Vivimos oscuros tiempos en los que perdemos calidad de vida a pasos agigantados. Los chiringuitos de playa eran esos lugares de encuentro en los que confraternizar y alegrar un día de playa. Algunos de ellos son ilustres por congregar a ibicencos de todas las generaciones que escapan del parque de atracciones en el que se ha convertido media isla. Basta visitar Es pas de s'illa, Pou des Lleó o Cala Mastella para comprobar que no sólo no molestan, sino que son necesarios porque los concesionarios se encargan de cuidar de la playa y el entorno, amén de ofrecer un servicio a sus visitantes. Se encargan de mantener aquello que la Administración abandona.

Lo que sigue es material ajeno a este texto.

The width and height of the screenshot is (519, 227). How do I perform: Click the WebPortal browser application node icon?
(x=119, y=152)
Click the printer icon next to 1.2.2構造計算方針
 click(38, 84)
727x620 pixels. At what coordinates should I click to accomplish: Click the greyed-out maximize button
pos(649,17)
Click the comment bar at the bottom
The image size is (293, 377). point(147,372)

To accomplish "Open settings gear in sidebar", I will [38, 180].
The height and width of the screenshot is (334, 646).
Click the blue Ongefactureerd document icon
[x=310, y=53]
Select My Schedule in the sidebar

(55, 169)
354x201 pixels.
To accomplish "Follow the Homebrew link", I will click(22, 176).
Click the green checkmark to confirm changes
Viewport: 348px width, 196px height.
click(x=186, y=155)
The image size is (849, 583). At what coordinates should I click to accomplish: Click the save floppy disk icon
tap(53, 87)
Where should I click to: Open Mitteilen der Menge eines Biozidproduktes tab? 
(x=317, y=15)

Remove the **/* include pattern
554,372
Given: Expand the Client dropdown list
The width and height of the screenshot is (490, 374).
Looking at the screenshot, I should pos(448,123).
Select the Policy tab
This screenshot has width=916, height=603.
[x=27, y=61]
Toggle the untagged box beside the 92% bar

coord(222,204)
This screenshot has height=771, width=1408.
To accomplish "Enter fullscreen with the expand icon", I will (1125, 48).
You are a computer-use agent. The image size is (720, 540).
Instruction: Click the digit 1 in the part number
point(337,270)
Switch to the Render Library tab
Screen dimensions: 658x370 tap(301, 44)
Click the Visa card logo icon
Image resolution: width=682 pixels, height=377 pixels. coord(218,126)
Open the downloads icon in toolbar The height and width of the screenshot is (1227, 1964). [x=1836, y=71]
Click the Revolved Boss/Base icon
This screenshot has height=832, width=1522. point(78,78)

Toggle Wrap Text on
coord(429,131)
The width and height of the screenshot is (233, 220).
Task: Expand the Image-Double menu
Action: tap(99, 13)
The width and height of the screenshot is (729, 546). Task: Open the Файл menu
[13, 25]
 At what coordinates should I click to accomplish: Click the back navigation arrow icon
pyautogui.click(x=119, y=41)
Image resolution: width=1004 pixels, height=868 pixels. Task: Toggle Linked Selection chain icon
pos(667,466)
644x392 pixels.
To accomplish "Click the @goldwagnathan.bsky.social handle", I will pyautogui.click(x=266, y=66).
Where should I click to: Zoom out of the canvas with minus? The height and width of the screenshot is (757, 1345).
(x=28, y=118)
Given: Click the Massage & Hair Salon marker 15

En un espectro diametralmente opuesto se encuentran los beach clubs (acertadamente ya prohibidos en Sant Joan), antros revestidos con apariencia de lujo que les sirve como pretexto para cobrar combinados mediocres a precio de riñón. Con su inaudible ‘chunda chunda' perturban la paz de los que no están dispuestos a soportar sus inmisiones pero sí quieren disfrutar de la playa. Pobres ignorantes que se creen divinamente superiores por tener una clientela con más silicona y ácido hialurónico que neuronas. No se dan cuenta que el verdadero cáncer de Ibiza son ellos, promocionando sus atrocidades como si la «magia» de Ibiza tuviera algo que ver con un gintonic con más vegetales que ginebra.
Pasa lo de siempre: pagan justos por pecadores. Algunos propietarios de chiringuitos ven como la siempre negligente y arbitraria Demarcación de Costas cierra sus negocios por capricho o como licitadores con más dinero que escrúpulos les arrebatan su sustento. Soportar el verano en Ibiza es cada vez más complicado, no queda isla para tanto sátrapa. Cuando la usura entra por la puerta la decencia escapa por la ventana.